Exercise prompt: The response must consist of every line of the listing, reproduced verbatim.

== Segment start ==

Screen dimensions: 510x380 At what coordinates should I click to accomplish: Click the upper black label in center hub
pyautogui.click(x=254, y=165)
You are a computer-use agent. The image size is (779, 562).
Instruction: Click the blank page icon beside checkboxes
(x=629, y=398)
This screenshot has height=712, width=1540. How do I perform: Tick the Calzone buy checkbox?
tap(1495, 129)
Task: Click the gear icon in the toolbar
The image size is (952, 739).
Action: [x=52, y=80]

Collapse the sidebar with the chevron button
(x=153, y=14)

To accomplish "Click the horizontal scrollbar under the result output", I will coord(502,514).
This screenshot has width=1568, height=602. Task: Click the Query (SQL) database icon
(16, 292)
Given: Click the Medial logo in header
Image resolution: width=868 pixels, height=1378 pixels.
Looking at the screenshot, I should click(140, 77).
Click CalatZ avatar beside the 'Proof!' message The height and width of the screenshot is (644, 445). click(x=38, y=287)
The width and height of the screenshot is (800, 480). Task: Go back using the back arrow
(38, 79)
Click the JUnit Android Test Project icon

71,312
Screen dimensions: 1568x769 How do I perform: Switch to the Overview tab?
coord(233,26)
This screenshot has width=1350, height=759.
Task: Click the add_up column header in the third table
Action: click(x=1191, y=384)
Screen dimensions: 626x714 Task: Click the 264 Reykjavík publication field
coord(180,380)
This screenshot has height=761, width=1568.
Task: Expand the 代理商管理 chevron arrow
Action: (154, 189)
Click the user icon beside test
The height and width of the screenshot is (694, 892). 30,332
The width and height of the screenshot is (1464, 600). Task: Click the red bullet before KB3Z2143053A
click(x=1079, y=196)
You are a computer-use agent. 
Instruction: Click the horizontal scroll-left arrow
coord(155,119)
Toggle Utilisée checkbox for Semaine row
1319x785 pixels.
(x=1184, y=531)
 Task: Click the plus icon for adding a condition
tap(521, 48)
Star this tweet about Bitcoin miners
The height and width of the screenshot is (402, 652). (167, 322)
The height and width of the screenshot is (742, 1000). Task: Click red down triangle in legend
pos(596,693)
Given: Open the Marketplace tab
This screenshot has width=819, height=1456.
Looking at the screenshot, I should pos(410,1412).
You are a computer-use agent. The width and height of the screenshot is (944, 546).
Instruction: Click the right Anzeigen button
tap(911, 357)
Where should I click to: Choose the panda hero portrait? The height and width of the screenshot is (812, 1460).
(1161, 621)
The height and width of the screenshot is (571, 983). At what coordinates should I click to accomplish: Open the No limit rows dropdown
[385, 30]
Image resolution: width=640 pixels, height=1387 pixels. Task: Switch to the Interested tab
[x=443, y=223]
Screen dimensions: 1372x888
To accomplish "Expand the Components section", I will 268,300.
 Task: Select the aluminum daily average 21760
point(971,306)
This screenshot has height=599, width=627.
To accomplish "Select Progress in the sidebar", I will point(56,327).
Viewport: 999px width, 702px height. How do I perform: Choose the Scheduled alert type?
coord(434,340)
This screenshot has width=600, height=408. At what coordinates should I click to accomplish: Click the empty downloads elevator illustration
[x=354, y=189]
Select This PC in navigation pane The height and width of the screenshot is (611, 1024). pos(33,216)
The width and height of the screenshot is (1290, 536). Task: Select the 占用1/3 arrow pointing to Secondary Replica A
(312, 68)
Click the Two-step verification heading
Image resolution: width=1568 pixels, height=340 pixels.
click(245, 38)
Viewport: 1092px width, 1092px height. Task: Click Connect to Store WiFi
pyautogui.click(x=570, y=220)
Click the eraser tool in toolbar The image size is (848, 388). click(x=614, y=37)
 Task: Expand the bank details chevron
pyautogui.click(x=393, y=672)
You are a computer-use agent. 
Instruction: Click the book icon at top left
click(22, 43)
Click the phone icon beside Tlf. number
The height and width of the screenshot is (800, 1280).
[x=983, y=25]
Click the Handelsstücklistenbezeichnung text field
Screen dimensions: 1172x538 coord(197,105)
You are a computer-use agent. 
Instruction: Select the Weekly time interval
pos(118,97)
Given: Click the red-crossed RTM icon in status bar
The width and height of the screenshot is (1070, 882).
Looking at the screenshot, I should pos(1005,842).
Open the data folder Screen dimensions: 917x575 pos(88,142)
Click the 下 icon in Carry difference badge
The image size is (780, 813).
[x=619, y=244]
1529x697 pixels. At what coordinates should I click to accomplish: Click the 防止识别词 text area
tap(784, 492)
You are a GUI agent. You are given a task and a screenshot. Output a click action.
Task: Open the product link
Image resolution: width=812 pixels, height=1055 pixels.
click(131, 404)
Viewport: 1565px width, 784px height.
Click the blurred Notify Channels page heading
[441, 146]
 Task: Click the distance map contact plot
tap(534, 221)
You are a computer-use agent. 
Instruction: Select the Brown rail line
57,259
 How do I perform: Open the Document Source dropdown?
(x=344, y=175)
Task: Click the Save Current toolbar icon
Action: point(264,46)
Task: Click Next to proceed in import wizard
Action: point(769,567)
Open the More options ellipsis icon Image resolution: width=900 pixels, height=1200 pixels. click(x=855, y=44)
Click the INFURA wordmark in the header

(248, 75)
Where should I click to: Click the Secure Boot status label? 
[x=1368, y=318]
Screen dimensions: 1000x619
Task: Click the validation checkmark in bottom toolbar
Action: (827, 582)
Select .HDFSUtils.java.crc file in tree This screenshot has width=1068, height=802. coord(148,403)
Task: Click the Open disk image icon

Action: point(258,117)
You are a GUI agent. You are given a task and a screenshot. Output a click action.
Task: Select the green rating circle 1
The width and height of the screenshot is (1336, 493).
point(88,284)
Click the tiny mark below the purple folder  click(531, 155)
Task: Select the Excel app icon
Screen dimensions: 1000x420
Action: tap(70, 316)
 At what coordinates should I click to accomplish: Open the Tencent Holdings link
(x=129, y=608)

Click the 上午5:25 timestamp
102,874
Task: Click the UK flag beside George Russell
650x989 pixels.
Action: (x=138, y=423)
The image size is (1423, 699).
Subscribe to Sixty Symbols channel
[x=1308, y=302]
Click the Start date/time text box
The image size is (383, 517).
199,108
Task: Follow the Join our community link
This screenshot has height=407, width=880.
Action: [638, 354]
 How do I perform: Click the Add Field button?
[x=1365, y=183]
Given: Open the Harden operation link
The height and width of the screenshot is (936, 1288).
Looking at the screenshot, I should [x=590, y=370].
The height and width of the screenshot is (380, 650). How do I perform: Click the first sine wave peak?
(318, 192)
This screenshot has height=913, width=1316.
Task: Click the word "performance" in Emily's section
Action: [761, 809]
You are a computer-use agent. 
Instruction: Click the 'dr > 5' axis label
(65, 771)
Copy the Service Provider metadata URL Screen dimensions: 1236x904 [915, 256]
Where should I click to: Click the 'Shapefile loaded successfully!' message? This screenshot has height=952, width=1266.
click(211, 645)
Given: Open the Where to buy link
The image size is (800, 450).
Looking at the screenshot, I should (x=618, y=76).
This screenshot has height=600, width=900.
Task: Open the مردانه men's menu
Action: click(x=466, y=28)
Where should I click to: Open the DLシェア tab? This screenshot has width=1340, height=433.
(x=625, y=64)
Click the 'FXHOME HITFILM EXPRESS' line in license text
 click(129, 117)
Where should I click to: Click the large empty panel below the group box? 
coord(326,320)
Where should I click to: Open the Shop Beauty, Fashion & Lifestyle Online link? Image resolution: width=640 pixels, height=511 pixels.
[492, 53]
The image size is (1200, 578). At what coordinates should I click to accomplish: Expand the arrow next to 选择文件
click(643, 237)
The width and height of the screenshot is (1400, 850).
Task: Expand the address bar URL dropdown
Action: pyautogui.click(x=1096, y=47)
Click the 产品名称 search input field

== Segment end ==

Solution:
Screen dimensions: 510x380 At what coordinates should I click to accomplish: Click the upper black label in center hub
pyautogui.click(x=254, y=165)
You are a computer-use agent. The image size is (779, 562).
Instruction: Click the blank page icon beside checkboxes
(x=629, y=398)
This screenshot has height=712, width=1540. How do I perform: Tick the Calzone buy checkbox?
tap(1495, 129)
Task: Click the gear icon in the toolbar
The image size is (952, 739).
Action: [x=52, y=80]

Collapse the sidebar with the chevron button
(x=153, y=14)

To accomplish "Click the horizontal scrollbar under the result output", I will coord(502,514).
This screenshot has width=1568, height=602. Task: Click the Query (SQL) database icon
(16, 292)
Given: Click the Medial logo in header
Image resolution: width=868 pixels, height=1378 pixels.
Looking at the screenshot, I should click(140, 77).
Click CalatZ avatar beside the 'Proof!' message The height and width of the screenshot is (644, 445). click(x=38, y=287)
The width and height of the screenshot is (800, 480). Task: Go back using the back arrow
(38, 79)
Click the JUnit Android Test Project icon

71,312
Screen dimensions: 1568x769 How do I perform: Switch to the Overview tab?
coord(233,26)
This screenshot has width=1350, height=759.
Task: Click the add_up column header in the third table
Action: click(x=1191, y=384)
Screen dimensions: 626x714 Task: Click the 264 Reykjavík publication field
coord(180,380)
This screenshot has height=761, width=1568.
Task: Expand the 代理商管理 chevron arrow
Action: (154, 189)
Click the user icon beside test
The height and width of the screenshot is (694, 892). 30,332
The width and height of the screenshot is (1464, 600). Task: Click the red bullet before KB3Z2143053A
click(x=1079, y=196)
You are a computer-use agent. 
Instruction: Click the horizontal scroll-left arrow
coord(155,119)
Toggle Utilisée checkbox for Semaine row
1319x785 pixels.
(x=1184, y=531)
 Task: Click the plus icon for adding a condition
tap(521, 48)
Star this tweet about Bitcoin miners
The height and width of the screenshot is (402, 652). (167, 322)
The height and width of the screenshot is (742, 1000). Task: Click red down triangle in legend
pos(596,693)
Given: Open the Marketplace tab
This screenshot has width=819, height=1456.
Looking at the screenshot, I should pos(410,1412).
You are a computer-use agent. The width and height of the screenshot is (944, 546).
Instruction: Click the right Anzeigen button
tap(911, 357)
Where should I click to: Choose the panda hero portrait? The height and width of the screenshot is (812, 1460).
(1161, 621)
The height and width of the screenshot is (571, 983). At what coordinates should I click to accomplish: Open the No limit rows dropdown
[385, 30]
Image resolution: width=640 pixels, height=1387 pixels. Task: Switch to the Interested tab
[x=443, y=223]
Screen dimensions: 1372x888
To accomplish "Expand the Components section", I will 268,300.
 Task: Select the aluminum daily average 21760
point(971,306)
This screenshot has height=599, width=627.
To accomplish "Select Progress in the sidebar", I will point(56,327).
Viewport: 999px width, 702px height. How do I perform: Choose the Scheduled alert type?
coord(434,340)
This screenshot has width=600, height=408. At what coordinates should I click to accomplish: Click the empty downloads elevator illustration
[x=354, y=189]
Select This PC in navigation pane The height and width of the screenshot is (611, 1024). pos(33,216)
The width and height of the screenshot is (1290, 536). Task: Select the 占用1/3 arrow pointing to Secondary Replica A
(312, 68)
Click the Two-step verification heading
Image resolution: width=1568 pixels, height=340 pixels.
click(245, 38)
Viewport: 1092px width, 1092px height. Task: Click Connect to Store WiFi
pyautogui.click(x=570, y=220)
Click the eraser tool in toolbar The image size is (848, 388). click(x=614, y=37)
 Task: Expand the bank details chevron
pyautogui.click(x=393, y=672)
You are a computer-use agent. 
Instruction: Click the book icon at top left
click(22, 43)
Click the phone icon beside Tlf. number
The height and width of the screenshot is (800, 1280).
[x=983, y=25]
Click the Handelsstücklistenbezeichnung text field
Screen dimensions: 1172x538 coord(197,105)
You are a computer-use agent. 
Instruction: Select the Weekly time interval
pos(118,97)
Given: Click the red-crossed RTM icon in status bar
The width and height of the screenshot is (1070, 882).
Looking at the screenshot, I should pos(1005,842).
Open the data folder Screen dimensions: 917x575 pos(88,142)
Click the 下 icon in Carry difference badge
The image size is (780, 813).
[x=619, y=244]
1529x697 pixels. At what coordinates should I click to accomplish: Click the 防止识别词 text area
tap(784, 492)
You are a GUI agent. You are given a task and a screenshot. Output a click action.
Task: Open the product link
Image resolution: width=812 pixels, height=1055 pixels.
click(131, 404)
Viewport: 1565px width, 784px height.
Click the blurred Notify Channels page heading
[441, 146]
 Task: Click the distance map contact plot
tap(534, 221)
You are a computer-use agent. 
Instruction: Select the Brown rail line
57,259
 How do I perform: Open the Document Source dropdown?
(x=344, y=175)
Task: Click the Save Current toolbar icon
Action: point(264,46)
Task: Click Next to proceed in import wizard
Action: point(769,567)
Open the More options ellipsis icon Image resolution: width=900 pixels, height=1200 pixels. click(x=855, y=44)
Click the INFURA wordmark in the header

(248, 75)
Where should I click to: Click the Secure Boot status label? 
[x=1368, y=318]
Screen dimensions: 1000x619
Task: Click the validation checkmark in bottom toolbar
Action: (827, 582)
Select .HDFSUtils.java.crc file in tree This screenshot has width=1068, height=802. coord(148,403)
Task: Click the Open disk image icon

Action: point(258,117)
You are a GUI agent. You are given a task and a screenshot. Output a click action.
Task: Select the green rating circle 1
The width and height of the screenshot is (1336, 493).
point(88,284)
Click the tiny mark below the purple folder  click(531, 155)
Task: Select the Excel app icon
Screen dimensions: 1000x420
Action: tap(70, 316)
 At what coordinates should I click to accomplish: Open the Tencent Holdings link
(x=129, y=608)

Click the 上午5:25 timestamp
102,874
Task: Click the UK flag beside George Russell
650x989 pixels.
Action: (x=138, y=423)
The image size is (1423, 699).
Subscribe to Sixty Symbols channel
[x=1308, y=302]
Click the Start date/time text box
The image size is (383, 517).
199,108
Task: Follow the Join our community link
This screenshot has height=407, width=880.
Action: [638, 354]
 How do I perform: Click the Add Field button?
[x=1365, y=183]
Given: Open the Harden operation link
The height and width of the screenshot is (936, 1288).
Looking at the screenshot, I should [x=590, y=370].
The height and width of the screenshot is (380, 650). How do I perform: Click the first sine wave peak?
(318, 192)
This screenshot has height=913, width=1316.
Task: Click the word "performance" in Emily's section
Action: [761, 809]
You are a computer-use agent. 
Instruction: Click the 'dr > 5' axis label
(65, 771)
Copy the Service Provider metadata URL Screen dimensions: 1236x904 [915, 256]
Where should I click to: Click the 'Shapefile loaded successfully!' message? This screenshot has height=952, width=1266.
click(211, 645)
Given: Open the Where to buy link
The image size is (800, 450).
Looking at the screenshot, I should (x=618, y=76).
This screenshot has height=600, width=900.
Task: Open the مردانه men's menu
Action: click(x=466, y=28)
Where should I click to: Open the DLシェア tab? This screenshot has width=1340, height=433.
(x=625, y=64)
Click the 'FXHOME HITFILM EXPRESS' line in license text
 click(129, 117)
Where should I click to: Click the large empty panel below the group box? 
coord(326,320)
Where should I click to: Open the Shop Beauty, Fashion & Lifestyle Online link? Image resolution: width=640 pixels, height=511 pixels.
[492, 53]
The image size is (1200, 578). At what coordinates should I click to accomplish: Expand the arrow next to 选择文件
click(643, 237)
The width and height of the screenshot is (1400, 850).
Task: Expand the address bar URL dropdown
Action: pyautogui.click(x=1096, y=47)
Click the 产品名称 search input field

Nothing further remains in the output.